§ **WHAT IS EXPECTED**: In the lines below, swap every "How do I perform" for "How can I carry out" and leave the rest untouched.

# RECORDS TO PROCESS start

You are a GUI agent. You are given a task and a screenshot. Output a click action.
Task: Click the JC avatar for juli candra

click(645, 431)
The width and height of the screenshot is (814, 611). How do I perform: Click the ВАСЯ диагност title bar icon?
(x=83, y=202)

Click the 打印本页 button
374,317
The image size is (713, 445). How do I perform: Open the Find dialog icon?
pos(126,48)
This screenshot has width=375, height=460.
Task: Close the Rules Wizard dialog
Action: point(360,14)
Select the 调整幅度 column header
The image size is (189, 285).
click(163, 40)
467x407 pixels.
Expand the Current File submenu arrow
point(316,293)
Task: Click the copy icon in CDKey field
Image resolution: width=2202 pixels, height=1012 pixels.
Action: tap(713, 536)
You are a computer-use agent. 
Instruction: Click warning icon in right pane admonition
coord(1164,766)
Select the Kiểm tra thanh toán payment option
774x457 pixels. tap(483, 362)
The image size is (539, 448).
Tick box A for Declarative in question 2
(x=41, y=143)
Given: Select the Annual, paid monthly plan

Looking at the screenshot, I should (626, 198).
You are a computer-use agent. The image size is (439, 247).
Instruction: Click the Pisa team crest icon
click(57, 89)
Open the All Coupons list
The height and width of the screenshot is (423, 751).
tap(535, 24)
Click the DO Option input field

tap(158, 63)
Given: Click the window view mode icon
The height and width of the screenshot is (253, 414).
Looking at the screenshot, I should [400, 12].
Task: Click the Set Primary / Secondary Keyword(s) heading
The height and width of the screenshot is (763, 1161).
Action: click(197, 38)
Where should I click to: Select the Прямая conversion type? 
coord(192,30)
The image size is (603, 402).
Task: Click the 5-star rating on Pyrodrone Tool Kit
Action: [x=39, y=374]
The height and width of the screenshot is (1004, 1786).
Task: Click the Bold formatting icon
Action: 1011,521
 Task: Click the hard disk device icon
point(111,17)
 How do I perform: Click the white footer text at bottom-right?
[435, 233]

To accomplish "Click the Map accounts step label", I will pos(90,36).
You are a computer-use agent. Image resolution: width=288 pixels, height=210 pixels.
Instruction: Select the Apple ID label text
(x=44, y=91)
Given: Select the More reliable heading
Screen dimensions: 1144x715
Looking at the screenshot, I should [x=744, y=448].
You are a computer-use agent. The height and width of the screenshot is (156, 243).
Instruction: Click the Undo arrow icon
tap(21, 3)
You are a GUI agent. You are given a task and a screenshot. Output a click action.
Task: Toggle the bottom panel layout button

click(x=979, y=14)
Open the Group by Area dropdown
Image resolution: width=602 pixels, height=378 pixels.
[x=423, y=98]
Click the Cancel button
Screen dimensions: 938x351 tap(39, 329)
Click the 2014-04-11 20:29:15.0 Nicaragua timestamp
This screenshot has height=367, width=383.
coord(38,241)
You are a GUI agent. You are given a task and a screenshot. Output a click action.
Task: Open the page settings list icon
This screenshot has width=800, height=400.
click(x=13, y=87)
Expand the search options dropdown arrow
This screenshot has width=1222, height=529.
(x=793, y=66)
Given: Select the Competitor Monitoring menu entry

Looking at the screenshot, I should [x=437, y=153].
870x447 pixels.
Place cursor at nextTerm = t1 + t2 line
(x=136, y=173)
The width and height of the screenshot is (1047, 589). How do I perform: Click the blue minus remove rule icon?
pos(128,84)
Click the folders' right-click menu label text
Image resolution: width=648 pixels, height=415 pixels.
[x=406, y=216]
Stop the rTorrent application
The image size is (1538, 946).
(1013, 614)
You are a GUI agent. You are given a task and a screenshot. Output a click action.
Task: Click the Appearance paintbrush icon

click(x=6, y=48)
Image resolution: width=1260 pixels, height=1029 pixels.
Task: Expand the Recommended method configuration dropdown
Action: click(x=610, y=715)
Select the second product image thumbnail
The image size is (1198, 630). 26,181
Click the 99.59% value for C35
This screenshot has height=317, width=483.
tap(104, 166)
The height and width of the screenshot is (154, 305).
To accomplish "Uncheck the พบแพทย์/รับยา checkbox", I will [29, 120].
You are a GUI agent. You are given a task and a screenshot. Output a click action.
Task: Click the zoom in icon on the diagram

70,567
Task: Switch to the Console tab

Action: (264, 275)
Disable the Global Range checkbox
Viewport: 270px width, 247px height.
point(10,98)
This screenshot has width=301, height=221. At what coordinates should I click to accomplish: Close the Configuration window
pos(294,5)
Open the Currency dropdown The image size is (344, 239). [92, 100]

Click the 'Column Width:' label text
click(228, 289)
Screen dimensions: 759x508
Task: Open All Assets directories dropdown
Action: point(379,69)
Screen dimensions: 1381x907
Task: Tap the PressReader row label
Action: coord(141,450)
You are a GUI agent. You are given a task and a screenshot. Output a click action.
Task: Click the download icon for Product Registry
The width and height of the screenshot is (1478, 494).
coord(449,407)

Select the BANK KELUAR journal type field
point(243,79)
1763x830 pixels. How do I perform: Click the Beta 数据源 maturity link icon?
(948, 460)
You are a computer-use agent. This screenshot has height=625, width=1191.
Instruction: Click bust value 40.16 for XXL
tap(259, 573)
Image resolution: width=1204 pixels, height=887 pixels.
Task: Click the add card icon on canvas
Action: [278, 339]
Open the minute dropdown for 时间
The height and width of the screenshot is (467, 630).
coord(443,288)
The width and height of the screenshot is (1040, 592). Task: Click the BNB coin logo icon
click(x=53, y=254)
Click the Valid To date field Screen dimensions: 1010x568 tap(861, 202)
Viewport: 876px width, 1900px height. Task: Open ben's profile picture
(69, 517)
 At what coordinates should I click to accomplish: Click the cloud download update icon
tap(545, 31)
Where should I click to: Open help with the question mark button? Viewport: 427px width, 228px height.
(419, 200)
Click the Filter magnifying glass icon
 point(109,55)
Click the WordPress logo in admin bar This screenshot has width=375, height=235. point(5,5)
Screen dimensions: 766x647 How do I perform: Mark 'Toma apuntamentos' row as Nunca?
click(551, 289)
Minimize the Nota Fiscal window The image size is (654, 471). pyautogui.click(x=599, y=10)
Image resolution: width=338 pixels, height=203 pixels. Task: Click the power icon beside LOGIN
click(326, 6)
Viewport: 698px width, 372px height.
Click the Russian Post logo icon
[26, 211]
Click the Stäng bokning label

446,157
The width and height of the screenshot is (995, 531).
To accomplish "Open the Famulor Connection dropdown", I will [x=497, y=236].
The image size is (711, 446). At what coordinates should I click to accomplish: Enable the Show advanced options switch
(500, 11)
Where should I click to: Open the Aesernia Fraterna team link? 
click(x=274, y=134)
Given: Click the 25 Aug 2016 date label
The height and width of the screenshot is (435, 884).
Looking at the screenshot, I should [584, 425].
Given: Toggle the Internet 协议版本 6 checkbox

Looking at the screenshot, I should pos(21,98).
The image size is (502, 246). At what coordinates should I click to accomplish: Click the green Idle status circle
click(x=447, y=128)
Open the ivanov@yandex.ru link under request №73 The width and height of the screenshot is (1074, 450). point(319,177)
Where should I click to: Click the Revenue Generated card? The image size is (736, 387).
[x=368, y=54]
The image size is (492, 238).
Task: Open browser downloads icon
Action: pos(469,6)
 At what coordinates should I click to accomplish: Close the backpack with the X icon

# RECORDS TO PROCESS end

§ **ANSWER FOR THE TASK**:
You are a GUI agent. You are given a task and a screenshot. Output a click action.
Task: Click the JC avatar for juli candra

click(645, 431)
The width and height of the screenshot is (814, 611). How can I carry out: Click the ВАСЯ диагност title bar icon?
(x=83, y=202)

Click the 打印本页 button
374,317
The image size is (713, 445). How can I carry out: Open the Find dialog icon?
pos(126,48)
This screenshot has width=375, height=460.
Task: Close the Rules Wizard dialog
Action: point(360,14)
Select the 调整幅度 column header
The image size is (189, 285).
click(163, 40)
467x407 pixels.
Expand the Current File submenu arrow
point(316,293)
Task: Click the copy icon in CDKey field
Image resolution: width=2202 pixels, height=1012 pixels.
Action: tap(713, 536)
You are a computer-use agent. 
Instruction: Click warning icon in right pane admonition
coord(1164,766)
Select the Kiểm tra thanh toán payment option
774x457 pixels. tap(483, 362)
The image size is (539, 448).
Tick box A for Declarative in question 2
(x=41, y=143)
Given: Select the Annual, paid monthly plan

Looking at the screenshot, I should (626, 198).
You are a computer-use agent. The image size is (439, 247).
Instruction: Click the Pisa team crest icon
click(57, 89)
Open the All Coupons list
The height and width of the screenshot is (423, 751).
tap(535, 24)
Click the DO Option input field

tap(158, 63)
Given: Click the window view mode icon
The height and width of the screenshot is (253, 414).
Looking at the screenshot, I should [400, 12].
Task: Click the Set Primary / Secondary Keyword(s) heading
The height and width of the screenshot is (763, 1161).
Action: click(197, 38)
Where should I click to: Select the Прямая conversion type? 
coord(192,30)
The image size is (603, 402).
Task: Click the 5-star rating on Pyrodrone Tool Kit
Action: [x=39, y=374]
The height and width of the screenshot is (1004, 1786).
Task: Click the Bold formatting icon
Action: 1011,521
 Task: Click the hard disk device icon
point(111,17)
 How can I carry out: Click the white footer text at bottom-right?
[435, 233]

To accomplish "Click the Map accounts step label", I will pos(90,36).
You are a computer-use agent. Image resolution: width=288 pixels, height=210 pixels.
Instruction: Select the Apple ID label text
(x=44, y=91)
Given: Select the More reliable heading
Screen dimensions: 1144x715
Looking at the screenshot, I should [x=744, y=448].
You are a computer-use agent. The height and width of the screenshot is (156, 243).
Instruction: Click the Undo arrow icon
tap(21, 3)
You are a GUI agent. You are given a task and a screenshot. Output a click action.
Task: Toggle the bottom panel layout button

click(x=979, y=14)
Open the Group by Area dropdown
Image resolution: width=602 pixels, height=378 pixels.
[x=423, y=98]
Click the Cancel button
Screen dimensions: 938x351 tap(39, 329)
Click the 2014-04-11 20:29:15.0 Nicaragua timestamp
This screenshot has height=367, width=383.
coord(38,241)
You are a GUI agent. You are given a task and a screenshot. Output a click action.
Task: Open the page settings list icon
This screenshot has width=800, height=400.
click(x=13, y=87)
Expand the search options dropdown arrow
This screenshot has width=1222, height=529.
(x=793, y=66)
Given: Select the Competitor Monitoring menu entry

Looking at the screenshot, I should [x=437, y=153].
870x447 pixels.
Place cursor at nextTerm = t1 + t2 line
(x=136, y=173)
The width and height of the screenshot is (1047, 589). How can I carry out: Click the blue minus remove rule icon?
pos(128,84)
Click the folders' right-click menu label text
Image resolution: width=648 pixels, height=415 pixels.
[x=406, y=216]
Stop the rTorrent application
The image size is (1538, 946).
(1013, 614)
You are a GUI agent. You are given a task and a screenshot. Output a click action.
Task: Click the Appearance paintbrush icon

click(x=6, y=48)
Image resolution: width=1260 pixels, height=1029 pixels.
Task: Expand the Recommended method configuration dropdown
Action: click(x=610, y=715)
Select the second product image thumbnail
The image size is (1198, 630). 26,181
Click the 99.59% value for C35
This screenshot has height=317, width=483.
tap(104, 166)
The height and width of the screenshot is (154, 305).
To accomplish "Uncheck the พบแพทย์/รับยา checkbox", I will [29, 120].
You are a GUI agent. You are given a task and a screenshot. Output a click action.
Task: Click the zoom in icon on the diagram

70,567
Task: Switch to the Console tab

Action: (264, 275)
Disable the Global Range checkbox
Viewport: 270px width, 247px height.
point(10,98)
This screenshot has width=301, height=221. At what coordinates should I click to accomplish: Close the Configuration window
pos(294,5)
Open the Currency dropdown The image size is (344, 239). [92, 100]

Click the 'Column Width:' label text
click(228, 289)
Screen dimensions: 759x508
Task: Open All Assets directories dropdown
Action: point(379,69)
Screen dimensions: 1381x907
Task: Tap the PressReader row label
Action: coord(141,450)
You are a GUI agent. You are given a task and a screenshot. Output a click action.
Task: Click the download icon for Product Registry
The width and height of the screenshot is (1478, 494).
coord(449,407)

Select the BANK KELUAR journal type field
point(243,79)
1763x830 pixels. How can I carry out: Click the Beta 数据源 maturity link icon?
(948, 460)
You are a computer-use agent. This screenshot has height=625, width=1191.
Instruction: Click bust value 40.16 for XXL
tap(259, 573)
Image resolution: width=1204 pixels, height=887 pixels.
Task: Click the add card icon on canvas
Action: [278, 339]
Open the minute dropdown for 时间
The height and width of the screenshot is (467, 630).
coord(443,288)
The width and height of the screenshot is (1040, 592). Task: Click the BNB coin logo icon
click(x=53, y=254)
Click the Valid To date field Screen dimensions: 1010x568 tap(861, 202)
Viewport: 876px width, 1900px height. Task: Open ben's profile picture
(69, 517)
 At what coordinates should I click to accomplish: Click the cloud download update icon
tap(545, 31)
Where should I click to: Open help with the question mark button? Viewport: 427px width, 228px height.
(419, 200)
Click the Filter magnifying glass icon
 point(109,55)
Click the WordPress logo in admin bar This screenshot has width=375, height=235. point(5,5)
Screen dimensions: 766x647 How can I carry out: Mark 'Toma apuntamentos' row as Nunca?
click(551, 289)
Minimize the Nota Fiscal window The image size is (654, 471). pyautogui.click(x=599, y=10)
Image resolution: width=338 pixels, height=203 pixels. Task: Click the power icon beside LOGIN
click(326, 6)
Viewport: 698px width, 372px height.
Click the Russian Post logo icon
[26, 211]
Click the Stäng bokning label

446,157
The width and height of the screenshot is (995, 531).
To accomplish "Open the Famulor Connection dropdown", I will [x=497, y=236].
The image size is (711, 446). At what coordinates should I click to accomplish: Enable the Show advanced options switch
(500, 11)
Where should I click to: Open the Aesernia Fraterna team link? 
click(x=274, y=134)
Given: Click the 25 Aug 2016 date label
The height and width of the screenshot is (435, 884).
Looking at the screenshot, I should [584, 425].
Given: Toggle the Internet 协议版本 6 checkbox

Looking at the screenshot, I should pos(21,98).
The image size is (502, 246). At what coordinates should I click to accomplish: Click the green Idle status circle
click(x=447, y=128)
Open the ivanov@yandex.ru link under request №73 The width and height of the screenshot is (1074, 450). point(319,177)
Where should I click to: Click the Revenue Generated card? The image size is (736, 387).
[x=368, y=54]
The image size is (492, 238).
Task: Open browser downloads icon
Action: pos(469,6)
 At what coordinates should I click to accomplish: Close the backpack with the X icon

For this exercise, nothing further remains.